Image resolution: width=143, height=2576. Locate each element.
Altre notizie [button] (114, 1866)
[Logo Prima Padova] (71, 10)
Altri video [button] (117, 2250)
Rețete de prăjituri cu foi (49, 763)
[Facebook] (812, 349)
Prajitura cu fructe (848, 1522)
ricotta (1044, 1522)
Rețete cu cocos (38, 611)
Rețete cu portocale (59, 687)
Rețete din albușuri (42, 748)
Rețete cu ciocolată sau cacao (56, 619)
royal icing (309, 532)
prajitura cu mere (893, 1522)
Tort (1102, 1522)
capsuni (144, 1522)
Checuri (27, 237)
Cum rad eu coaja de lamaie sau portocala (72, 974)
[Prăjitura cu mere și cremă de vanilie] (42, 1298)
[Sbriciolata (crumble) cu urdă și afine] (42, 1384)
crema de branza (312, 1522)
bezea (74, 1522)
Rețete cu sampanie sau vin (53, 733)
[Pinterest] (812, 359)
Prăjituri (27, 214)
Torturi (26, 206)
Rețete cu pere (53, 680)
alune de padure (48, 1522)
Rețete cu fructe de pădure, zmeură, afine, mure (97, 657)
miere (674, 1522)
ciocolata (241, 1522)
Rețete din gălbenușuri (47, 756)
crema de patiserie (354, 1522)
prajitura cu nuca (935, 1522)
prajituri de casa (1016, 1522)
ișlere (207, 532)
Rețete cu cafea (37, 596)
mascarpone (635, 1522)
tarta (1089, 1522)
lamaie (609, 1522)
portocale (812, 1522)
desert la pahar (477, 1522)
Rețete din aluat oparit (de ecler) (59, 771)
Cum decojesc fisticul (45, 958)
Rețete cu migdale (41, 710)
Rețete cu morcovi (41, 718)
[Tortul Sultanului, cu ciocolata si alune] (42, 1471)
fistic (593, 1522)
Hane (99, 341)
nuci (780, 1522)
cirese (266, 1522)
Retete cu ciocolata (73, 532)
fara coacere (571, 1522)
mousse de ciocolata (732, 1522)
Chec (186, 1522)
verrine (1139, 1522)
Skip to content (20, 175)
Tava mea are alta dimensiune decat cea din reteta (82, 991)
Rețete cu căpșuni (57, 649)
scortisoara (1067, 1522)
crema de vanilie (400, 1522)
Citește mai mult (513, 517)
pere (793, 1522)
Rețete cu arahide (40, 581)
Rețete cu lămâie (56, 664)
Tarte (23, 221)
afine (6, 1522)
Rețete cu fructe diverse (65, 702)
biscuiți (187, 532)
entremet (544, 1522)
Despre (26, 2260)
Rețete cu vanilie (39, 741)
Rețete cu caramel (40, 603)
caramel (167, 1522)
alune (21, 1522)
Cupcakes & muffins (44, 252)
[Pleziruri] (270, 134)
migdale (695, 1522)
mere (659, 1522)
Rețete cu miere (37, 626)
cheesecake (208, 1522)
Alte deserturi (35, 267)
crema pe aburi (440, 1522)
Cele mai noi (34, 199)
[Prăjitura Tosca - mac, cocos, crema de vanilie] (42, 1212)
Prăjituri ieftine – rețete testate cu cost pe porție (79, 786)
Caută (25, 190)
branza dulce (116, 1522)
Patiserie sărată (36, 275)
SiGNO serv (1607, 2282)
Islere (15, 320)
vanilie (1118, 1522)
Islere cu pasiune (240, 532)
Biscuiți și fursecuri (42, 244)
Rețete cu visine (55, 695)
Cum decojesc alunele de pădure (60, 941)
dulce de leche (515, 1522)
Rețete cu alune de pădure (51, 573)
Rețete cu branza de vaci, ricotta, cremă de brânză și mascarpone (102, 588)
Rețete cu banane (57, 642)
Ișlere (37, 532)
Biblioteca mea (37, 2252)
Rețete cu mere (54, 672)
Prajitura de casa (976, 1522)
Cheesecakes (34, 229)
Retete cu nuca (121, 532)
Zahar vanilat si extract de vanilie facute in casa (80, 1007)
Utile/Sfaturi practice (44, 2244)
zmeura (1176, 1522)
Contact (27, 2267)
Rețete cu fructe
━━━━━━━━━━━━━━━━
§ Instructions to follow:
All of the data above should be output exactly.

§ Response below:
Image resolution: width=143, height=2576. Locate each element.
Altre notizie [button] (114, 1866)
[Logo Prima Padova] (71, 10)
Altri video [button] (117, 2250)
Rețete de prăjituri cu foi (49, 763)
[Facebook] (812, 349)
Prajitura cu fructe (848, 1522)
ricotta (1044, 1522)
Rețete cu cocos (38, 611)
Rețete cu portocale (59, 687)
Rețete din albușuri (42, 748)
Rețete cu ciocolată sau cacao (56, 619)
royal icing (309, 532)
prajitura cu mere (893, 1522)
Tort (1102, 1522)
capsuni (144, 1522)
Checuri (27, 237)
Cum rad eu coaja de lamaie sau portocala (72, 974)
[Prăjitura cu mere și cremă de vanilie] (42, 1298)
[Sbriciolata (crumble) cu urdă și afine] (42, 1384)
crema de branza (312, 1522)
bezea (74, 1522)
Rețete cu sampanie sau vin (53, 733)
[Pinterest] (812, 359)
Prăjituri (27, 214)
Torturi (26, 206)
Rețete cu pere (53, 680)
alune de padure (48, 1522)
Rețete cu fructe de pădure, zmeură, afine, mure (97, 657)
miere (674, 1522)
ciocolata (241, 1522)
Rețete din gălbenușuri (47, 756)
crema de patiserie (354, 1522)
prajitura cu nuca (935, 1522)
prajituri de casa (1016, 1522)
ișlere (207, 532)
Rețete cu cafea (37, 596)
mascarpone (635, 1522)
tarta (1089, 1522)
lamaie (609, 1522)
portocale (812, 1522)
desert la pahar (477, 1522)
Rețete din aluat oparit (de ecler) (59, 771)
Cum decojesc fisticul (45, 958)
Rețete cu migdale (41, 710)
Rețete cu morcovi (41, 718)
[Tortul Sultanului, cu ciocolata si alune] (42, 1471)
fistic (593, 1522)
Hane (99, 341)
nuci (780, 1522)
cirese (266, 1522)
Retete cu ciocolata (73, 532)
fara coacere (571, 1522)
mousse de ciocolata (732, 1522)
Chec (186, 1522)
verrine (1139, 1522)
Skip to content (20, 175)
Tava mea are alta dimensiune decat cea din reteta (82, 991)
Rețete cu căpșuni (57, 649)
scortisoara (1067, 1522)
crema de vanilie (400, 1522)
Citește mai mult (513, 517)
pere (793, 1522)
Rețete cu arahide (40, 581)
Rețete cu lămâie (56, 664)
Tarte (23, 221)
afine (6, 1522)
Rețete cu fructe diverse (65, 702)
biscuiți (187, 532)
entremet (544, 1522)
Despre (26, 2260)
Rețete cu vanilie (39, 741)
Rețete cu caramel (40, 603)
caramel (167, 1522)
alune (21, 1522)
Cupcakes & muffins (44, 252)
[Pleziruri] (270, 134)
migdale (695, 1522)
mere (659, 1522)
Rețete cu miere (37, 626)
cheesecake (208, 1522)
Alte deserturi (35, 267)
crema pe aburi (440, 1522)
Cele mai noi (34, 199)
[Prăjitura Tosca - mac, cocos, crema de vanilie] (42, 1212)
Prăjituri ieftine – rețete testate cu cost pe porție (79, 786)
Caută (25, 190)
branza dulce (116, 1522)
Patiserie sărată (36, 275)
SiGNO serv (1607, 2282)
Islere (15, 320)
vanilie (1118, 1522)
Islere cu pasiune (240, 532)
Biscuiți și fursecuri (42, 244)
Rețete cu visine (55, 695)
Cum decojesc alunele de pădure (60, 941)
dulce de leche (515, 1522)
Rețete cu alune de pădure (51, 573)
Rețete cu branza de vaci, ricotta, cremă de brânză și mascarpone (102, 588)
Rețete cu banane (57, 642)
Ișlere (37, 532)
Biblioteca mea (37, 2252)
Rețete cu mere (54, 672)
Prajitura de casa (976, 1522)
Cheesecakes (34, 229)
Retete cu nuca (121, 532)
Zahar vanilat si extract de vanilie facute in casa (80, 1007)
Utile/Sfaturi practice (44, 2244)
zmeura (1176, 1522)
Contact (27, 2267)
Rețete cu fructe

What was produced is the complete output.